Cecil thought highly of George Eliot (Mary Ann Cross), who wrote about seven or eight books (including sketches and poetry). But for most modern readers, they are usually acquainted with her shortest book, SILAS MARNER, which is still read in some high school curriculum. The other books, FELIX HOLT THE RADICAL, DANIEL DERONDA, MIDDLEMARCH, THE MILL ON THE FLOSS, ADAM BEDE, ROMOLA, SCENES OF CLERICAL LIFE, are still in print (Penguin, for example, has most of them in print), but are mostly unread. The one of most interest today is her last novel, DERONDA, where she discusses the Jews in English society, and an incipient, pre-Hertzl type of Zionism. ROMOLA is her sole attempt at a historic novel (about Savanarola's experiment of a religiously pure republic in Florence in the 1490s). Her meatiest novel is MIDDLEMARCH, which is concerned with English society in the provinces in 1832, the year of the great Reform Bill of Lord Grey. I had to read MIDDLEMARCH in college for a literature course. It certainly is a thoughtful book (Virginia Woolf called it the most grown-up book in the English language). But it suffers (like all of Eliot's novels) from one defect - she cannot write livable, exciting prose. While Dickens is overly exuberant at times, and Thackeray can become pompous and prolix, and Trollope can become (as Lord Cecil says) very ordinary in his discussion, and Charlotte Bronte can fail to explain certain relationships well, and Mrs. Gaskell seems best dealing with female characters, all of them (and Emily Bronte in her single novel) hold the reader's interest. Reading most of Eliot's novels is like trying to chisel sentences out of blocks of marble with a toothpick!

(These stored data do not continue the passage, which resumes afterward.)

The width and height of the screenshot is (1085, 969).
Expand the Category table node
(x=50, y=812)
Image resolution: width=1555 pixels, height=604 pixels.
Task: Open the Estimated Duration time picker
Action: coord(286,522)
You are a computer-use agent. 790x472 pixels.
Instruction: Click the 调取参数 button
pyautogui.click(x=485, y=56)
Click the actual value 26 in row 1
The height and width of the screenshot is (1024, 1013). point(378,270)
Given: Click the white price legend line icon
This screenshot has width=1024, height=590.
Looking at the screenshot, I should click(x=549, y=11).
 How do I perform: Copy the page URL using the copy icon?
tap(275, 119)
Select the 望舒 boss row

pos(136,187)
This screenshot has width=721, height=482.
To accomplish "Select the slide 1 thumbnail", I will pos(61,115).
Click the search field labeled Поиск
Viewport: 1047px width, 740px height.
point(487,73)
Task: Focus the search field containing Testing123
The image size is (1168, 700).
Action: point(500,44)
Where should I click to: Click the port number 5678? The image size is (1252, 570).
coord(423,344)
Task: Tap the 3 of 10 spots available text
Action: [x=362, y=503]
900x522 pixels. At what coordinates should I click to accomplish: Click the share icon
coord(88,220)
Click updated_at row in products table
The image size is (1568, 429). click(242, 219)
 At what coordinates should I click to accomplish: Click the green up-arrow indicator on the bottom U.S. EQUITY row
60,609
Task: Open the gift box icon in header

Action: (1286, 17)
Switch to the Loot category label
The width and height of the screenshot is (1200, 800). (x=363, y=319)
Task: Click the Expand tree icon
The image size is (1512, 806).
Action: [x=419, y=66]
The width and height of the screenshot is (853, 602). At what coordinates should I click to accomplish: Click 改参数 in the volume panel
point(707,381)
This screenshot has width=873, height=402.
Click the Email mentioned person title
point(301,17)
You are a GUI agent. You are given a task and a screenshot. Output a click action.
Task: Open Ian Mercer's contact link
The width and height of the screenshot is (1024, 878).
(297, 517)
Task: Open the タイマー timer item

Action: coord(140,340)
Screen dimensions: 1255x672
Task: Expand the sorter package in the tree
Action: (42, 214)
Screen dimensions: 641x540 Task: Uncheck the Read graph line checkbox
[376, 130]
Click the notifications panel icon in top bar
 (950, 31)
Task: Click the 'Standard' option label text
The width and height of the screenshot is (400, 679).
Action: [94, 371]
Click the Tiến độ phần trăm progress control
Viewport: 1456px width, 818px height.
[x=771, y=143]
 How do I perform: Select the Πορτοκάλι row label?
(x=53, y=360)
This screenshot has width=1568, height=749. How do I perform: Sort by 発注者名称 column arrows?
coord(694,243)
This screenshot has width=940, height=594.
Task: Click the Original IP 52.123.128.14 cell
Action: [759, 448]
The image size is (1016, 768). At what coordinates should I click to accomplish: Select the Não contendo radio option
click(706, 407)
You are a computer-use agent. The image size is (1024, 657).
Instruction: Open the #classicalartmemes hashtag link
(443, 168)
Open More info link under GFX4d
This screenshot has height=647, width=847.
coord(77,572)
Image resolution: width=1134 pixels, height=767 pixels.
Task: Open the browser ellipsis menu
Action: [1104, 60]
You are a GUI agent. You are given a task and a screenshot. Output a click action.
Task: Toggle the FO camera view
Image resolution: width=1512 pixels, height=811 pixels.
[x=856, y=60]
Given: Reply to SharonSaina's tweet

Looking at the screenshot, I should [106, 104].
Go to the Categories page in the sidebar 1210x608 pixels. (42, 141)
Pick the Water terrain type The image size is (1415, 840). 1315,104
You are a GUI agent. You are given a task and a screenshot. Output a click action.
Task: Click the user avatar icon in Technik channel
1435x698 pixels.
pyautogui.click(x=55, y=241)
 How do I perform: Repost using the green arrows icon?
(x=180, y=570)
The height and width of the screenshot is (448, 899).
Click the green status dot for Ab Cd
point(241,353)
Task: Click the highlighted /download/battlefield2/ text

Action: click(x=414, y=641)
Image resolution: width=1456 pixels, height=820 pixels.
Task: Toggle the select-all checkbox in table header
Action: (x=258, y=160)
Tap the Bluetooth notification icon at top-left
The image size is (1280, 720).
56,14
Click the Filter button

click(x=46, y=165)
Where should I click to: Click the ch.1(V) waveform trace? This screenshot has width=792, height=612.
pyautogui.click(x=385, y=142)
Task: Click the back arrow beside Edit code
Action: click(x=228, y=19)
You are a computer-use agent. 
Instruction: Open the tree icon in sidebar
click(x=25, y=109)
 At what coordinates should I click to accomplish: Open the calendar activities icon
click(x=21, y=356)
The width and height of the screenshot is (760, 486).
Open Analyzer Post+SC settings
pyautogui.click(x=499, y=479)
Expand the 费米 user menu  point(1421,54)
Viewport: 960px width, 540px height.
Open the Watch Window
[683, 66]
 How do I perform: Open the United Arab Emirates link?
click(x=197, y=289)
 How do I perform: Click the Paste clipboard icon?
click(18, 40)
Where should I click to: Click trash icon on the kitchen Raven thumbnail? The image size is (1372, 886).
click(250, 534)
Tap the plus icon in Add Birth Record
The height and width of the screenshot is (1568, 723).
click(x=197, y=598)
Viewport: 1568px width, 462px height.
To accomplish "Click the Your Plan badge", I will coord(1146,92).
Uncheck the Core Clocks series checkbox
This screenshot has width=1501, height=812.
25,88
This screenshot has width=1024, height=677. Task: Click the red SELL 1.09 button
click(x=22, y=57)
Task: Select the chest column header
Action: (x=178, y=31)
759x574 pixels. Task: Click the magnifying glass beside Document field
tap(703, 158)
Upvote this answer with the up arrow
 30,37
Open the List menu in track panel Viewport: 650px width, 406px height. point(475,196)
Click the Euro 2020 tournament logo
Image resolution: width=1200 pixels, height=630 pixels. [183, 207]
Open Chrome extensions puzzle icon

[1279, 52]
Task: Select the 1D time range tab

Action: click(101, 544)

To date I have read about fifty pages of MILL OF THE FLOSS. I notice that one of the other reviewers never finished the novel too. But I have read a synopsis of what it is about. The Tullivers (Maggie and her brother Tom) are the central figures - they own the mill in the title. Although close at the start of the story, Maggie falls in love with the son of a neighbor whose father is involved in legal difficulties with Mr. Tulliver Sr. Tom takes a dim view of this relationship, and the tragedy of the story is regarding the split between the siblings, culminating in their demise at the conclusion (Maggie runs back to the mill to rescue Tom during a heavy flood, and they die together). It must have been a success with Victorian readers, but it is very gloomy and depressing to modern audiences.

The movie changed the ending a little - Maggie (Geraldine Fitzgerald) does die at the end with her lover, and Tom (James Mason) notes their deaths at the conclusion in his record book. The story is totally rewritten, except for a double death in the flood at the conclusion. It doesn't really help matters. Although Fitzgerald and Mason do pretty well with their parts, they can't really pull the film up by their work alone. The end result is a fairly minor film, that fortunately did not hurt the lead's careers. The only other thing to note is that the boyfriend was played by Frank Lawton, who two years earlier played David Copperfield as a grown up opposite W.C.Fields, Lionel Barrymore, and Maureen O'Sullivan. But then, Lawton never really had a major film career - he just happened to always be around in pictures, some good, some mediocre.